Federal authorities identify ‘one of America’s most wanted fugitives’ 52 years after bank robbery

Fifty-two years after a “The Thomas Crown Affair” obsessed bank teller stole the modern-day equivalent of $1.7 million from his workplace in Cleveland and vanished, authorities say the case has been solved.

According to The United States Marshals Service, on July 11, 1969, 20-year-old Theodore John Conrad walked into his job at the Society National Bank in Cleveland and when he left, he took $215,000 in a paper bag. The following Monday, bank employees realized the one was missing after Conrad didn’t report to work.  

Authorities said they learned Conrad told friends before the incident that it was easy to steal money from a bank, and he was planning to eventually do so. Conrad had become obsessed with the 1968 movie “The Thomas Crown Affair,” a movie about a millionaire that steals money for sport, for over a year before he committed the robbery.
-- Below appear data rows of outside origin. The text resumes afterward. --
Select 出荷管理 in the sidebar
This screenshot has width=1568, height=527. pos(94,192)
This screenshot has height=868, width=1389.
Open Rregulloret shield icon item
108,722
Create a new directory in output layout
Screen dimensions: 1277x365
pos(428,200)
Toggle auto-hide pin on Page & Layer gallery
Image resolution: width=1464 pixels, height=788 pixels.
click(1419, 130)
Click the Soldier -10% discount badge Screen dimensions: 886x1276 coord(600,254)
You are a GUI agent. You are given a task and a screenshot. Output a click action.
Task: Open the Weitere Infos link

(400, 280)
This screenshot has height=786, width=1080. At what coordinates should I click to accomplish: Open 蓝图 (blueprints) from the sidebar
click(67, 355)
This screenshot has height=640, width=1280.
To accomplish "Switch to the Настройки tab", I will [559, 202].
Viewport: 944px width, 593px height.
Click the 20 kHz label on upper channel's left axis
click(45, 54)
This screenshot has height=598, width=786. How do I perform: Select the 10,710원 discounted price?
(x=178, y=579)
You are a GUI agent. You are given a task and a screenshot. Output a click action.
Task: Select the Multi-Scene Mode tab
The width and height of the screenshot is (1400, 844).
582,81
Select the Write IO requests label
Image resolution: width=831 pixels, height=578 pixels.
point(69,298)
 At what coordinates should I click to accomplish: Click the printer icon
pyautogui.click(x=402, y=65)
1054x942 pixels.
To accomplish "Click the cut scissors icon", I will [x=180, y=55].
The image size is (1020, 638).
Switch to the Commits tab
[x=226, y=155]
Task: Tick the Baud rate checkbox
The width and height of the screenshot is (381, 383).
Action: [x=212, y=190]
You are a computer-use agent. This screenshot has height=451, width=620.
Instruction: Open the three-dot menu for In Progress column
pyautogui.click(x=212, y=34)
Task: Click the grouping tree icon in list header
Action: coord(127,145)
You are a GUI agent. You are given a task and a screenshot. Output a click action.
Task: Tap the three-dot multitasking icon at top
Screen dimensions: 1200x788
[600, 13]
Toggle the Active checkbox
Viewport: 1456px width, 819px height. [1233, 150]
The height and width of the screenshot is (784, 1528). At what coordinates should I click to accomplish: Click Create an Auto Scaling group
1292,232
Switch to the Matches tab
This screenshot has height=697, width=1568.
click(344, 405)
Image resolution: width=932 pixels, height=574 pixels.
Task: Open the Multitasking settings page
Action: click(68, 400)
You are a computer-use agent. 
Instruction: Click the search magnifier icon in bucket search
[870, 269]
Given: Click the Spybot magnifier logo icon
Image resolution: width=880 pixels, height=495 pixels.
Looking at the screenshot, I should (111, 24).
With a two-day head start on authorities, Conrad evaded arrest for over 50 years, despite being featured on “America’s Most Wanted” and “Unsolved Mysteries” and investigators following leads around the country. 

But last week, U.S. Marshals from Cleveland identified a man in Lynnfield, Massachusetts under the name Thomas Randele was actually Conrad. They found that Conrad had died in May of 2021 from lung cancer at the age of 71.